Fill up your wide receiver and running back slots.  These are your skilled players, and they will be the source of most of your points.  If one is available, try and get a good tight end that is big and athletic.  They can be very productive. 

Also, don’t underestimate the power of a good kicker.  Kickers can be a good source of production, and you should try and draft one early.  Don’t draft one in the third round, but at the same time, don’t be the last person to draft one. 

Later Rounds:

This is where your offseason research and NFL Draft knowledge pays off.  You will be familiar with the players, when other people in your league might not be.  The later rounds are when you add depth to your team and pick up your sleepers.  Smart selections in the later rounds can turn a good team into a great team. 

You shouldn’t be afraid to draft your sleepers, because they might turn into starters.  I drafted Chris Johnson his rookie year as a bench player, and he emerged into a star. 

Also, make sure you draft a solid back-up quarterback.  In addition, make sure your back-up quarterback has a different bye-week than your starting quarterback, otherwise you will be in trouble when that bye-week arrives. 

You can take a chance on a rookie.  I drafted Matt Ryan his rookie year to back-up Tom Brady.  That just happened to be the year that Tom Brady tore his ACL in week one.  In addition, Matt Ryan turned out to be a good NFL quarterback.  Luckily, my chance on Matt Ryan paid off. 

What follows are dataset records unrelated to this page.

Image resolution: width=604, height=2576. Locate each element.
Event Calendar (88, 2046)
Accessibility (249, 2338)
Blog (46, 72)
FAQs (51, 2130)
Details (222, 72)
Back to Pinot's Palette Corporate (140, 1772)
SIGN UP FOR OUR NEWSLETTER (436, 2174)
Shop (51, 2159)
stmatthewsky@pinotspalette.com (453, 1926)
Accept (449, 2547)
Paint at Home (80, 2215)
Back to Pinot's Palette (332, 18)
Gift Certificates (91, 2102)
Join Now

At the same time, don’t beat yourself up if your back-up quarterback ends up being terrible.  Normally, you can pick up a solid quarterback in waivers or free agency.

Watch Bye-Weeks:

Make sure that your bench players have different bye-weeks than your starters.  Also, you don’t want to have 4 starters with the same bye-week, because it will be hard to replace that many players for one week.  Therefore, on your pre-draft list, you should mark the bye-weeks of each team.  You can also print off sheets that have the bye-weeks on them.  

You can visit for more Fantasy Football tips.


  1. Dude, the info and strategies in the article are just awful. Qb in first round, maybe a wr in the second? Where's your rb depth? Backup qbs? This article is bad and you should feel bad

  2. In both ESPN and NFL leagues, the top six leading scorers from 2012 were quarterbacks. The NFL is a passing league, and they have the ball in their hands on every play. Conversely, running backs are much less dependable. They are much more likely to get injured, and many times, their success depends on having a good offensive line. If you have the first pick in the draft, I would not pass up Adrian Peterson. However, if you have a mid or late round pick, then I would go with a quarterback. That's just my opinion though.